▸ WORK TO BE COMPLETED
Once the line with "Task: Click the dam reservoir banner image" is found, write it out along with every line after it, exactly, up to the last line of the entries below. Exclude pictures.

################

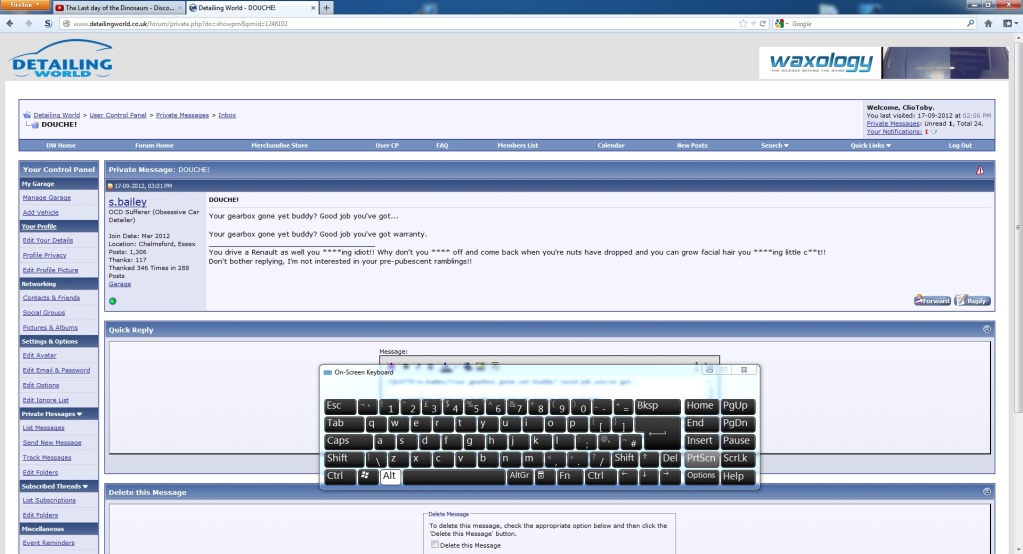Expand the Quick Links dropdown menu
This screenshot has width=1023, height=554.
coord(870,145)
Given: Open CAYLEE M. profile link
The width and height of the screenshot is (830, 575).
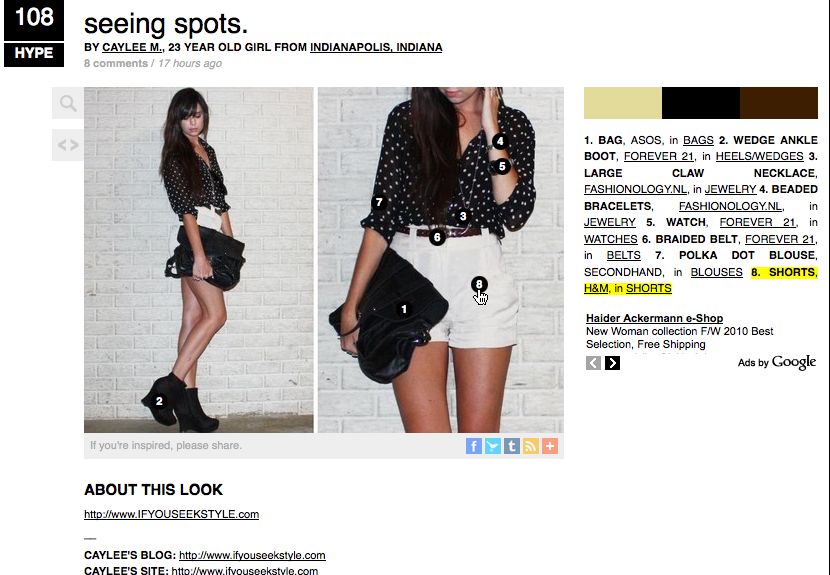Looking at the screenshot, I should click(132, 47).
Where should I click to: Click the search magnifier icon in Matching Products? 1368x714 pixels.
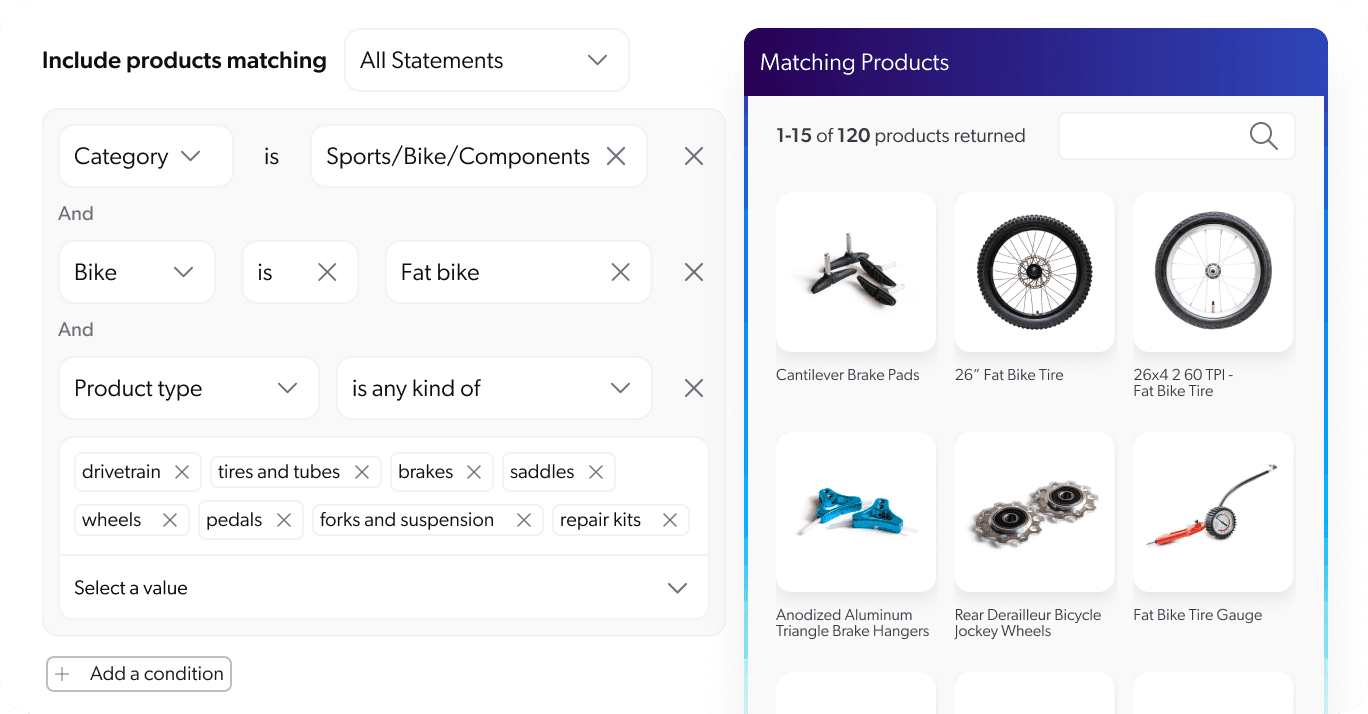1263,136
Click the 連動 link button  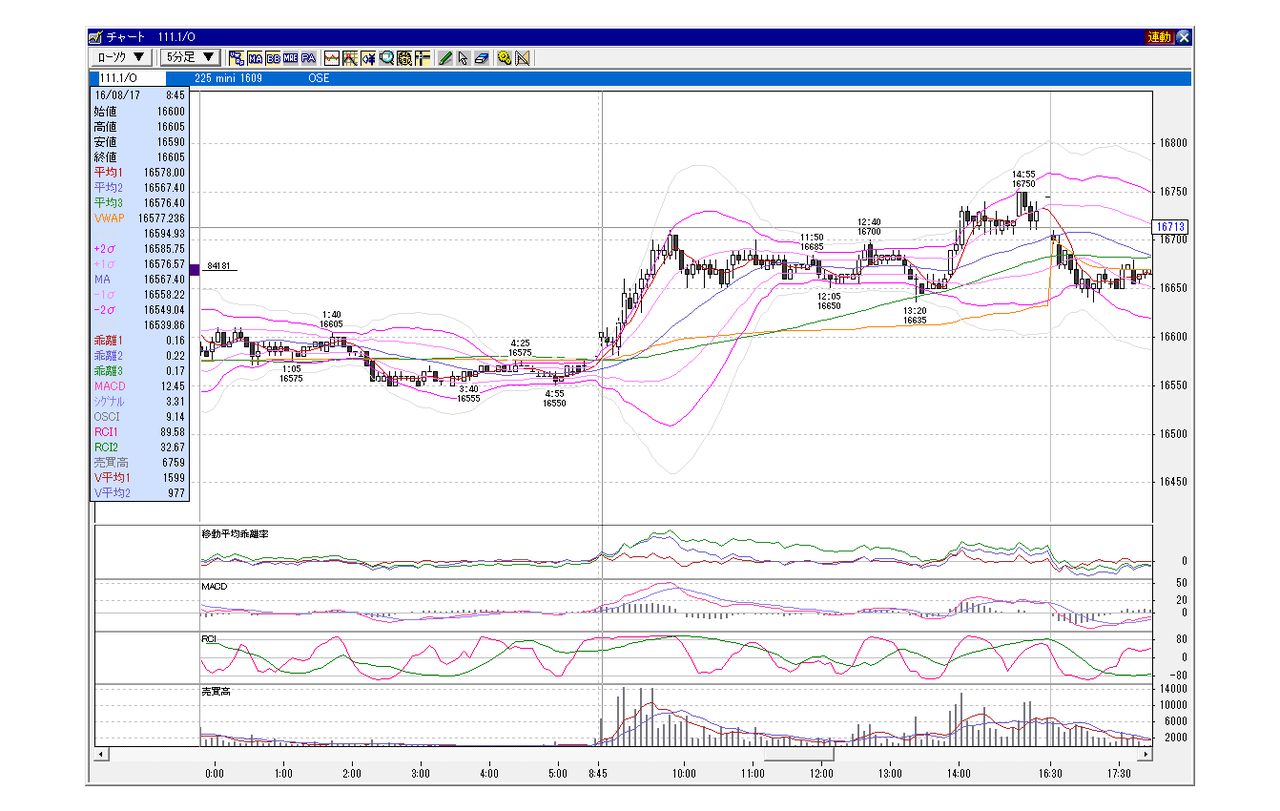[x=1159, y=37]
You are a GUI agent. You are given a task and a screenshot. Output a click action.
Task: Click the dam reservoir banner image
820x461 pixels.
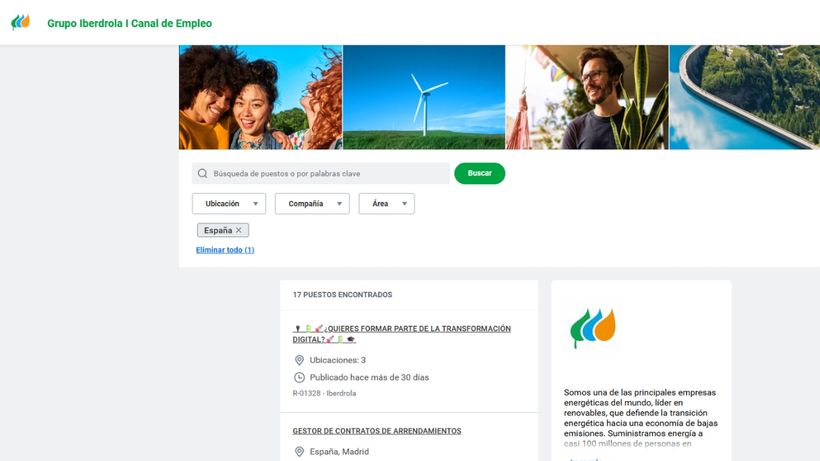tap(745, 97)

################

▸ SOLVED EXERCISE
Task: Click the dam reservoir banner image
820x461 pixels.
tap(745, 97)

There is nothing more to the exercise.